Uitspraak Eerste en tweede vraag
Art. 5 lid 1 PSO-Verordening luidt als volgt:
‘Openbaredienstcontracten worden gegund volgens de voorschriften van deze verordening (1). Wat betreft openbaar personenvervoer per bus of tram zoals gedefinieerd in de Richtlijnen 2004/17/EG of 2004/18/EG worden opdrachten of overheidsopdrachten gegund overeenkomstig de procedures van die richtlijnen, voor zover deze opdrachten niet de vorm aannemen van contracten voor dienstenconcessies zoals gedefinieerd in die richtlijnen (2). Wanneer opdrachten moeten worden gegund overeenkomstig de Richtlijnen 2004/17/EG of 2004/18/EG, zijn de leden 2 tot en met 6 van dit artikel niet van toepassing (3).’
Volgens het Hof bevat de tweede zin van dit artikel een afwijking op de in de eerste zin vastgelegde algemene regel. De exacte reikwijdte van deze afwijking is gepreciseerd in de derde zin, waarin de niet-toepasselijkheid van art. 5 lid 2 t/m 6 tot uitdrukking is gebracht. Volgens het Hof is dit in lijn met het doel van de PSO-Verordening. Uit art. 1 lid 1 blijkt dat de verordening moet voorzien in manieren om in te grijpen in de algemene regelingen voor overheidsopdrachten. Dit houdt in dat de verordening speciale regels bevat in verhouding tot deze algemene regelingen, aldus het Hof.
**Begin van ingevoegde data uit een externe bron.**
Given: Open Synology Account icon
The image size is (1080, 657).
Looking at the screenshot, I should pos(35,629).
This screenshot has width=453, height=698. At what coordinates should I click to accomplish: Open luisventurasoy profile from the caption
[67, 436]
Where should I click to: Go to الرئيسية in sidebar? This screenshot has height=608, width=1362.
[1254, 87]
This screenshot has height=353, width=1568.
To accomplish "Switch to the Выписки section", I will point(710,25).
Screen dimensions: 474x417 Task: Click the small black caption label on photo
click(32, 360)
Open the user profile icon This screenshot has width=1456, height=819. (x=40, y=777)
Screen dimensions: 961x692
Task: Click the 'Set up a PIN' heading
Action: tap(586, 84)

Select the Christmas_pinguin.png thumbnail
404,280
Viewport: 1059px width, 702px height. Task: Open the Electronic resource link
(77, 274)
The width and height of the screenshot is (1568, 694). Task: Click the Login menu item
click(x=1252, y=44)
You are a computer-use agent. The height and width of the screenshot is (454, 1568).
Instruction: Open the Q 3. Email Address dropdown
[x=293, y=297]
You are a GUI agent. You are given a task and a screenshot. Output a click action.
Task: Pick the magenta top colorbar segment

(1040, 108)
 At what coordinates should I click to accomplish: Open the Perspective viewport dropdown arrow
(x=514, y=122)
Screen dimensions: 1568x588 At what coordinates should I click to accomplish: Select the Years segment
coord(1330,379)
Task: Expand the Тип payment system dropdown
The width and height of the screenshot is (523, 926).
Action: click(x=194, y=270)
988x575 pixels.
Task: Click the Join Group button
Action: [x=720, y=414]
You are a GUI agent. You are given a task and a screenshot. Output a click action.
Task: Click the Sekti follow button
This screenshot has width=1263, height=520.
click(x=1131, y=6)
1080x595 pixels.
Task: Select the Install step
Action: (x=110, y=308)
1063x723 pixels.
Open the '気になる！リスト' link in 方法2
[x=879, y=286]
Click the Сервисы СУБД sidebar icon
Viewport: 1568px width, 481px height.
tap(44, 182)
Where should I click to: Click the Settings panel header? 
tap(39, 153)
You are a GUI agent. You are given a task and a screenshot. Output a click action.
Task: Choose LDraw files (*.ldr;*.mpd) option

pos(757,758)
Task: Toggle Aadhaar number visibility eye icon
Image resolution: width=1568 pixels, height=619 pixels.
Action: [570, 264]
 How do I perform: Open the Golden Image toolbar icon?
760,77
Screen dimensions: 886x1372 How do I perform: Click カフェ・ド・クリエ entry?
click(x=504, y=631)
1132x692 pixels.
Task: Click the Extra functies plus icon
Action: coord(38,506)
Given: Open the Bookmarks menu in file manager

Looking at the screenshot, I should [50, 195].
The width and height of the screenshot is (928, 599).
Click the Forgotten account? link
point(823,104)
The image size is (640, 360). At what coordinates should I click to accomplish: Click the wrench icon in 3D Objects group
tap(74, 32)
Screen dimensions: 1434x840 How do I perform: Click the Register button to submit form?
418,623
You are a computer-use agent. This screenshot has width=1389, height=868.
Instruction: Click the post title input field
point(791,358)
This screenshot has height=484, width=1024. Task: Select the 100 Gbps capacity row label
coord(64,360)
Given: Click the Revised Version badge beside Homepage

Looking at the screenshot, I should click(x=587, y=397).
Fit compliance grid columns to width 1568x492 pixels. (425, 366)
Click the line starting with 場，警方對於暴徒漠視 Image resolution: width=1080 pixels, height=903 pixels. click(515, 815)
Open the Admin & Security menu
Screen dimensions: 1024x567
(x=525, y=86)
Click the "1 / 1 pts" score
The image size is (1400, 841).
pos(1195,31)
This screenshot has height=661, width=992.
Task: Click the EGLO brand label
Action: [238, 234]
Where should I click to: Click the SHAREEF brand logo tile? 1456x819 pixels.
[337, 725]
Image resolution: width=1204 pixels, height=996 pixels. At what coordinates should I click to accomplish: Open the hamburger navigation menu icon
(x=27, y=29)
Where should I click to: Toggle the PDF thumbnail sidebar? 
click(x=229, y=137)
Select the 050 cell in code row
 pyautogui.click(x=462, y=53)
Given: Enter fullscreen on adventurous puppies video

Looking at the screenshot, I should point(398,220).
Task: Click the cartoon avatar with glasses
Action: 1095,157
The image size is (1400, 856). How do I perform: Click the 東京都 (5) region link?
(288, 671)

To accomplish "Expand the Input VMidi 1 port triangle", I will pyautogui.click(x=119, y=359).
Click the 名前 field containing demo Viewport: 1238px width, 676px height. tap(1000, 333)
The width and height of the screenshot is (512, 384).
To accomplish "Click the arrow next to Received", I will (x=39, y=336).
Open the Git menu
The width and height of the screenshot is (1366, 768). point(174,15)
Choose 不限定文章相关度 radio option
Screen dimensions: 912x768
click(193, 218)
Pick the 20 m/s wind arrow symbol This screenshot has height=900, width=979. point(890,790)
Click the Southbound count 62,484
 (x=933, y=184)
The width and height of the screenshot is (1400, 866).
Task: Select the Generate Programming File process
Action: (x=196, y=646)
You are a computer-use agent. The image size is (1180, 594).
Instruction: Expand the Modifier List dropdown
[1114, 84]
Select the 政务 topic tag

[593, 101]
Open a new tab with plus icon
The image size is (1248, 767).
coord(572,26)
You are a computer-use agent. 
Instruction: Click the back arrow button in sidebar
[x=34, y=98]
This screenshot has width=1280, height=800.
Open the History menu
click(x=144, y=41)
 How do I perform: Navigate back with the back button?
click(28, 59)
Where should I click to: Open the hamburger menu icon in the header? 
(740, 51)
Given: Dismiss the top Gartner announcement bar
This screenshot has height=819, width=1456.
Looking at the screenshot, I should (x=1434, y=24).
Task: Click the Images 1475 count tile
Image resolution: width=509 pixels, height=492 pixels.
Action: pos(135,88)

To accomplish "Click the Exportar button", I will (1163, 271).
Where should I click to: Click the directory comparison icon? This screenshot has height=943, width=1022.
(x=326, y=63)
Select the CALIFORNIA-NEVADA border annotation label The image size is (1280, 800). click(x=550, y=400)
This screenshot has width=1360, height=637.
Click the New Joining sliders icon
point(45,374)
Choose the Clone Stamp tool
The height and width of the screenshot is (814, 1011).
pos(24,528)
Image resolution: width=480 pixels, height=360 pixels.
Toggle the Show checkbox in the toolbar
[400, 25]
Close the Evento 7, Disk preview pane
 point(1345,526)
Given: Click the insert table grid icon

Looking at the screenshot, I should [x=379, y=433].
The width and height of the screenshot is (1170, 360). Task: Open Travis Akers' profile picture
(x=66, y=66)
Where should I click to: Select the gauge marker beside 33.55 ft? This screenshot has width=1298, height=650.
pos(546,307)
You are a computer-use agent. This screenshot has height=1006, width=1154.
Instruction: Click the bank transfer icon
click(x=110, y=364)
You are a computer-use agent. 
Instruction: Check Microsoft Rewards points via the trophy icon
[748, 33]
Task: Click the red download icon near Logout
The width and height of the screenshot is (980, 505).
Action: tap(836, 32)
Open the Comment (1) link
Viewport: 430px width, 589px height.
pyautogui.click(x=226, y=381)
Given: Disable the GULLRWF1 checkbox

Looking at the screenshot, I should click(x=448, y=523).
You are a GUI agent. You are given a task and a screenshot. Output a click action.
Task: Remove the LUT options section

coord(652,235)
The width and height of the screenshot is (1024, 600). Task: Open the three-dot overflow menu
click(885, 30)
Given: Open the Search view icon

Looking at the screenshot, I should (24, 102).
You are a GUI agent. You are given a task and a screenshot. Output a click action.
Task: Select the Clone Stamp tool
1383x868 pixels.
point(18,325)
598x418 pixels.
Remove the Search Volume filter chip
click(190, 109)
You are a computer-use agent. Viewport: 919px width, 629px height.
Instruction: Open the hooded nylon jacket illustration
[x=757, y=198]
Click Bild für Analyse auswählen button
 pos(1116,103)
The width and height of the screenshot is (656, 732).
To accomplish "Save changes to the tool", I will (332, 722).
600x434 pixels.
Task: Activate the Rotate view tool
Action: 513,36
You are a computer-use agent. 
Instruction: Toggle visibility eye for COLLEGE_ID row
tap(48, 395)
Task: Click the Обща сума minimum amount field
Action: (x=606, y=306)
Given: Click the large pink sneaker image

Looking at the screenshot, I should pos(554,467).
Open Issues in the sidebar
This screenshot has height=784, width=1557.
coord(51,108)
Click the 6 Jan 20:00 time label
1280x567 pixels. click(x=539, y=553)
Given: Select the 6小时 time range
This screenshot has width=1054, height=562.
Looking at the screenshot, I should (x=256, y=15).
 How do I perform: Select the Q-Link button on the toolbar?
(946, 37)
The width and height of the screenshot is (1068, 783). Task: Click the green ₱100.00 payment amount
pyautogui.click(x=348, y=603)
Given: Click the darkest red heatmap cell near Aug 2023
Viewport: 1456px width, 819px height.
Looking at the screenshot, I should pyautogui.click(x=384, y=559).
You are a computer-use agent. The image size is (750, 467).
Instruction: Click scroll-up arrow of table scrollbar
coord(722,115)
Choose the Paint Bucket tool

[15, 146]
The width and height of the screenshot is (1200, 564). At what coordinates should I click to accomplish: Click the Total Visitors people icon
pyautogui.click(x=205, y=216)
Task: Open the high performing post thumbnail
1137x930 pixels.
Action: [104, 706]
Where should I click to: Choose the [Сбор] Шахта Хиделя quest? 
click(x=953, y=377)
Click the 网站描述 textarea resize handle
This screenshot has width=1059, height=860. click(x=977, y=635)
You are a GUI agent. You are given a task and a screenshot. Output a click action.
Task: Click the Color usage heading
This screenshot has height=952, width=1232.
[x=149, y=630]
Dit betekent dat voor opdrachten waar ook de aanbestedingsrichtlijnen van toepassing zijn, enkel leden 2 tot en met 6 van de PSO-Verordening uitgesloten zijn en bijvoorbeeld artikel 4 lid 7 wel geldig is.
Derde vraag
Met de derde vraag dient het Hof te beantwoorden of aanbestedende diensten volgens art. 4 lid 7 Verordening 1370/2007mogen eisen dat 70% van de vervoersdiensten door de inschrijvende exploitant zelf moeten worden uitgevoerd. Dit is volgens het Hof niet het geval en de eis van de stad en regio Ausburg is conform de PSO-Verordening.